→ Goal of the exercise: Without altering a single word, repeat the records that follow.
Start of Extracted entries
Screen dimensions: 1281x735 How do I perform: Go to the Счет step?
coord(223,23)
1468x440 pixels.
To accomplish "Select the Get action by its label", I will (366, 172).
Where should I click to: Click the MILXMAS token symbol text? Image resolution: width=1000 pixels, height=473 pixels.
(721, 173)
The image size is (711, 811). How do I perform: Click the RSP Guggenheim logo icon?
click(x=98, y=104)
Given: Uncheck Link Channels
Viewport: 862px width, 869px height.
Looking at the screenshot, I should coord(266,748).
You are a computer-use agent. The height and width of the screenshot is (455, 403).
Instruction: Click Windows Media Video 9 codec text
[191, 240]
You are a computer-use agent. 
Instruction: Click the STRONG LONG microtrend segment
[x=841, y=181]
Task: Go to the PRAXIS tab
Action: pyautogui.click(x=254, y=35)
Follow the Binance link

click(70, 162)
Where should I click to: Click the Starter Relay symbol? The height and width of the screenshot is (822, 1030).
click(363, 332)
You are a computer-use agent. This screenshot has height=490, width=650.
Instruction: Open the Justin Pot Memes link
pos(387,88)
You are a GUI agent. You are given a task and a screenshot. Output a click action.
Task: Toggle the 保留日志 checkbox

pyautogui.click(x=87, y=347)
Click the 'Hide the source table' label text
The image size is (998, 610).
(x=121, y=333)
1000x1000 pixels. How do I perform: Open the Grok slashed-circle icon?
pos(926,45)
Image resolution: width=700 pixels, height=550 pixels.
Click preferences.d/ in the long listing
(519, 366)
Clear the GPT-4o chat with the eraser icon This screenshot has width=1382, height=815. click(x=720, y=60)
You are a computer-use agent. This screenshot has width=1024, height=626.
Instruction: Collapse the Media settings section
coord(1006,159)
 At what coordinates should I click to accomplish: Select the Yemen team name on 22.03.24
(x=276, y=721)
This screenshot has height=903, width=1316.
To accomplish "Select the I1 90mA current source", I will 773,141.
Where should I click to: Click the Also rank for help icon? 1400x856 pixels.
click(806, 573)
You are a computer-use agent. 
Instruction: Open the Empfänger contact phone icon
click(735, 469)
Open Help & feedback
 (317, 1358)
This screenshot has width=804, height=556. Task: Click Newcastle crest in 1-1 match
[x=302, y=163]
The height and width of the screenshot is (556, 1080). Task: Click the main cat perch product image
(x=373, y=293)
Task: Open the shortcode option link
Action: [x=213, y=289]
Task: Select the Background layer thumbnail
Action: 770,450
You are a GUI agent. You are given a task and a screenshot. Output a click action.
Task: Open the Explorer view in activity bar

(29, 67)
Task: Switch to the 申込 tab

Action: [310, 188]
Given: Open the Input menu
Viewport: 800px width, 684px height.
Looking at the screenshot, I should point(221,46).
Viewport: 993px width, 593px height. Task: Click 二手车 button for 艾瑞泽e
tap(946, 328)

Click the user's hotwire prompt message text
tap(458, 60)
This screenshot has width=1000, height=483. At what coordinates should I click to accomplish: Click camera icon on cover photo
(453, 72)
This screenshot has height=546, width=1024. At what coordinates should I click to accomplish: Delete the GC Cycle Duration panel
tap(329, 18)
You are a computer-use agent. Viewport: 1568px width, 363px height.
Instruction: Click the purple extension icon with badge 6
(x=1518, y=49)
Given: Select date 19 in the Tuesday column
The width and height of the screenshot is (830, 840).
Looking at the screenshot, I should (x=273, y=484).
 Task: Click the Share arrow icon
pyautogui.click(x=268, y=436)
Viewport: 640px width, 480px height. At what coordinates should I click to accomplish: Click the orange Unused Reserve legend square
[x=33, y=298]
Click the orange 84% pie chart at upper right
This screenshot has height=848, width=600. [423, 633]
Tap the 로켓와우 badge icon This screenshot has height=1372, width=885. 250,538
End of Extracted entries
→ Problem solution:
Screen dimensions: 1281x735 How do I perform: Go to the Счет step?
coord(223,23)
1468x440 pixels.
To accomplish "Select the Get action by its label", I will (366, 172).
Where should I click to: Click the MILXMAS token symbol text? Image resolution: width=1000 pixels, height=473 pixels.
(721, 173)
The image size is (711, 811). How do I perform: Click the RSP Guggenheim logo icon?
click(x=98, y=104)
Given: Uncheck Link Channels
Viewport: 862px width, 869px height.
Looking at the screenshot, I should coord(266,748).
You are a computer-use agent. The height and width of the screenshot is (455, 403).
Instruction: Click Windows Media Video 9 codec text
[191, 240]
You are a computer-use agent. 
Instruction: Click the STRONG LONG microtrend segment
[x=841, y=181]
Task: Go to the PRAXIS tab
Action: pyautogui.click(x=254, y=35)
Follow the Binance link

click(70, 162)
Where should I click to: Click the Starter Relay symbol? The height and width of the screenshot is (822, 1030).
click(363, 332)
You are a computer-use agent. This screenshot has height=490, width=650.
Instruction: Open the Justin Pot Memes link
pos(387,88)
You are a GUI agent. You are given a task and a screenshot. Output a click action.
Task: Toggle the 保留日志 checkbox

pyautogui.click(x=87, y=347)
Click the 'Hide the source table' label text
The image size is (998, 610).
(x=121, y=333)
1000x1000 pixels. How do I perform: Open the Grok slashed-circle icon?
pos(926,45)
Image resolution: width=700 pixels, height=550 pixels.
Click preferences.d/ in the long listing
(519, 366)
Clear the GPT-4o chat with the eraser icon This screenshot has width=1382, height=815. click(x=720, y=60)
You are a computer-use agent. This screenshot has width=1024, height=626.
Instruction: Collapse the Media settings section
coord(1006,159)
 At what coordinates should I click to accomplish: Select the Yemen team name on 22.03.24
(x=276, y=721)
This screenshot has height=903, width=1316.
To accomplish "Select the I1 90mA current source", I will 773,141.
Where should I click to: Click the Also rank for help icon? 1400x856 pixels.
click(806, 573)
You are a computer-use agent. 
Instruction: Open the Empfänger contact phone icon
click(735, 469)
Open Help & feedback
 (317, 1358)
This screenshot has width=804, height=556. Task: Click Newcastle crest in 1-1 match
[x=302, y=163]
The height and width of the screenshot is (556, 1080). Task: Click the main cat perch product image
(x=373, y=293)
Task: Open the shortcode option link
Action: [x=213, y=289]
Task: Select the Background layer thumbnail
Action: 770,450
You are a GUI agent. You are given a task and a screenshot. Output a click action.
Task: Open the Explorer view in activity bar

(29, 67)
Task: Switch to the 申込 tab

Action: [310, 188]
Given: Open the Input menu
Viewport: 800px width, 684px height.
Looking at the screenshot, I should point(221,46).
Viewport: 993px width, 593px height. Task: Click 二手车 button for 艾瑞泽e
tap(946, 328)

Click the user's hotwire prompt message text
tap(458, 60)
This screenshot has width=1000, height=483. At what coordinates should I click to accomplish: Click camera icon on cover photo
(453, 72)
This screenshot has height=546, width=1024. At what coordinates should I click to accomplish: Delete the GC Cycle Duration panel
tap(329, 18)
You are a computer-use agent. Viewport: 1568px width, 363px height.
Instruction: Click the purple extension icon with badge 6
(x=1518, y=49)
Given: Select date 19 in the Tuesday column
The width and height of the screenshot is (830, 840).
Looking at the screenshot, I should (x=273, y=484).
 Task: Click the Share arrow icon
pyautogui.click(x=268, y=436)
Viewport: 640px width, 480px height. At what coordinates should I click to accomplish: Click the orange Unused Reserve legend square
[x=33, y=298]
Click the orange 84% pie chart at upper right
This screenshot has height=848, width=600. [423, 633]
Tap the 로켓와우 badge icon This screenshot has height=1372, width=885. 250,538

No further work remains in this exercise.